_作業の指示_: 以下の記録をすべて、一字一句変えずにもう一度書き出すこと。

_データの記録_:

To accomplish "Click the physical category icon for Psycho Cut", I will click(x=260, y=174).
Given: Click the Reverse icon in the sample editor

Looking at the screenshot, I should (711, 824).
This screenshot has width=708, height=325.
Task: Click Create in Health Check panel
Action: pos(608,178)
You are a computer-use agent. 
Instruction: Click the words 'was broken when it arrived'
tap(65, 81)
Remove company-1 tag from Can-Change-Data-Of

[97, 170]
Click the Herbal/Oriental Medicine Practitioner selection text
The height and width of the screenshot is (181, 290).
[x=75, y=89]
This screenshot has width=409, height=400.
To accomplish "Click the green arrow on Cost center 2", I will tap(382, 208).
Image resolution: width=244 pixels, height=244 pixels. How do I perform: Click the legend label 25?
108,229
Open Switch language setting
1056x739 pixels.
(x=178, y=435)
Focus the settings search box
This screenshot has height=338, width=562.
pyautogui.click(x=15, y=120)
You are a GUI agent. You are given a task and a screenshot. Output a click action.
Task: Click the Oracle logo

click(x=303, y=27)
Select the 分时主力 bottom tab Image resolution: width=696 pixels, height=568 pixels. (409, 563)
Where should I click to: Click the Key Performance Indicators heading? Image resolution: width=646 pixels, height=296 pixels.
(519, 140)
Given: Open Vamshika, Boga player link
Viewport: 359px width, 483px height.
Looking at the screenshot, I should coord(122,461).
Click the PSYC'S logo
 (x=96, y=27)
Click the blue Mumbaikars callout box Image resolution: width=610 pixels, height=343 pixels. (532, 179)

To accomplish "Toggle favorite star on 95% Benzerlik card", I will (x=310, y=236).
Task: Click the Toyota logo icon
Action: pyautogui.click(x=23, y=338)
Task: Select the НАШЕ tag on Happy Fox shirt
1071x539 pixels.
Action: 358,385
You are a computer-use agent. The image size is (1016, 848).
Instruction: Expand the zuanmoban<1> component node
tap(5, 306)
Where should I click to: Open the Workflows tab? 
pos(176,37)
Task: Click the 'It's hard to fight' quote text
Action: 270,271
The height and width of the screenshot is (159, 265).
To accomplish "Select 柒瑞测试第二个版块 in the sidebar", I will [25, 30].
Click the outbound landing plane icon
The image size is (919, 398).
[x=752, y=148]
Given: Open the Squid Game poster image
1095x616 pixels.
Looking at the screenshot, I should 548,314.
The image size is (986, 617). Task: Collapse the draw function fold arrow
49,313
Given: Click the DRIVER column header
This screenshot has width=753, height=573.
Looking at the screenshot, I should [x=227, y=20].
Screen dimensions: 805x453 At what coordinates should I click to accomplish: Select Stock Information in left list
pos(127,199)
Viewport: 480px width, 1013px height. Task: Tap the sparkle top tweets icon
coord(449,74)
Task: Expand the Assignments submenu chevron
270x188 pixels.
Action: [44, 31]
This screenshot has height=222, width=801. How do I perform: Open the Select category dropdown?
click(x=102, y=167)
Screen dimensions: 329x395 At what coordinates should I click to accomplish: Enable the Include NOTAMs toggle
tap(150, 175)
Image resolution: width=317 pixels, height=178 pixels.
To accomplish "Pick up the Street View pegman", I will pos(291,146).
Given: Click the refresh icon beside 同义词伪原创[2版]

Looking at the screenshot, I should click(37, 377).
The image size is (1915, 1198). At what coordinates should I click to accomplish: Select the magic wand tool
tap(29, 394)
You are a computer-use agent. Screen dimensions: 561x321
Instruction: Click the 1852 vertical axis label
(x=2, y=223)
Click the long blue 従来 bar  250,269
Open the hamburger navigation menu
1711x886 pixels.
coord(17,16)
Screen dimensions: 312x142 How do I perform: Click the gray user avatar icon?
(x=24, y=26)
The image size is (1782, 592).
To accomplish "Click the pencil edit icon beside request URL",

_解答全文_:
To accomplish "Click the physical category icon for Psycho Cut", I will click(x=260, y=174).
Given: Click the Reverse icon in the sample editor

Looking at the screenshot, I should (711, 824).
This screenshot has width=708, height=325.
Task: Click Create in Health Check panel
Action: pos(608,178)
You are a computer-use agent. 
Instruction: Click the words 'was broken when it arrived'
tap(65, 81)
Remove company-1 tag from Can-Change-Data-Of

[97, 170]
Click the Herbal/Oriental Medicine Practitioner selection text
The height and width of the screenshot is (181, 290).
[x=75, y=89]
This screenshot has width=409, height=400.
To accomplish "Click the green arrow on Cost center 2", I will tap(382, 208).
Image resolution: width=244 pixels, height=244 pixels. How do I perform: Click the legend label 25?
108,229
Open Switch language setting
1056x739 pixels.
(x=178, y=435)
Focus the settings search box
This screenshot has height=338, width=562.
pyautogui.click(x=15, y=120)
You are a GUI agent. You are given a task and a screenshot. Output a click action.
Task: Click the Oracle logo

click(x=303, y=27)
Select the 分时主力 bottom tab Image resolution: width=696 pixels, height=568 pixels. (409, 563)
Where should I click to: Click the Key Performance Indicators heading? Image resolution: width=646 pixels, height=296 pixels.
(519, 140)
Given: Open Vamshika, Boga player link
Viewport: 359px width, 483px height.
Looking at the screenshot, I should coord(122,461).
Click the PSYC'S logo
 (x=96, y=27)
Click the blue Mumbaikars callout box Image resolution: width=610 pixels, height=343 pixels. (532, 179)

To accomplish "Toggle favorite star on 95% Benzerlik card", I will (x=310, y=236).
Task: Click the Toyota logo icon
Action: pyautogui.click(x=23, y=338)
Task: Select the НАШЕ tag on Happy Fox shirt
1071x539 pixels.
Action: 358,385
You are a computer-use agent. The image size is (1016, 848).
Instruction: Expand the zuanmoban<1> component node
tap(5, 306)
Where should I click to: Open the Workflows tab? 
pos(176,37)
Task: Click the 'It's hard to fight' quote text
Action: 270,271
The height and width of the screenshot is (159, 265).
To accomplish "Select 柒瑞测试第二个版块 in the sidebar", I will [25, 30].
Click the outbound landing plane icon
The image size is (919, 398).
[x=752, y=148]
Given: Open the Squid Game poster image
1095x616 pixels.
Looking at the screenshot, I should 548,314.
The image size is (986, 617). Task: Collapse the draw function fold arrow
49,313
Given: Click the DRIVER column header
This screenshot has width=753, height=573.
Looking at the screenshot, I should [x=227, y=20].
Screen dimensions: 805x453 At what coordinates should I click to accomplish: Select Stock Information in left list
pos(127,199)
Viewport: 480px width, 1013px height. Task: Tap the sparkle top tweets icon
coord(449,74)
Task: Expand the Assignments submenu chevron
270x188 pixels.
Action: [44, 31]
This screenshot has height=222, width=801. How do I perform: Open the Select category dropdown?
click(x=102, y=167)
Screen dimensions: 329x395 At what coordinates should I click to accomplish: Enable the Include NOTAMs toggle
tap(150, 175)
Image resolution: width=317 pixels, height=178 pixels.
To accomplish "Pick up the Street View pegman", I will pos(291,146).
Given: Click the refresh icon beside 同义词伪原创[2版]

Looking at the screenshot, I should click(37, 377).
The image size is (1915, 1198). At what coordinates should I click to accomplish: Select the magic wand tool
tap(29, 394)
You are a computer-use agent. Screen dimensions: 561x321
Instruction: Click the 1852 vertical axis label
(x=2, y=223)
Click the long blue 従来 bar  250,269
Open the hamburger navigation menu
1711x886 pixels.
coord(17,16)
Screen dimensions: 312x142 How do I perform: Click the gray user avatar icon?
(x=24, y=26)
The image size is (1782, 592).
To accomplish "Click the pencil edit icon beside request URL",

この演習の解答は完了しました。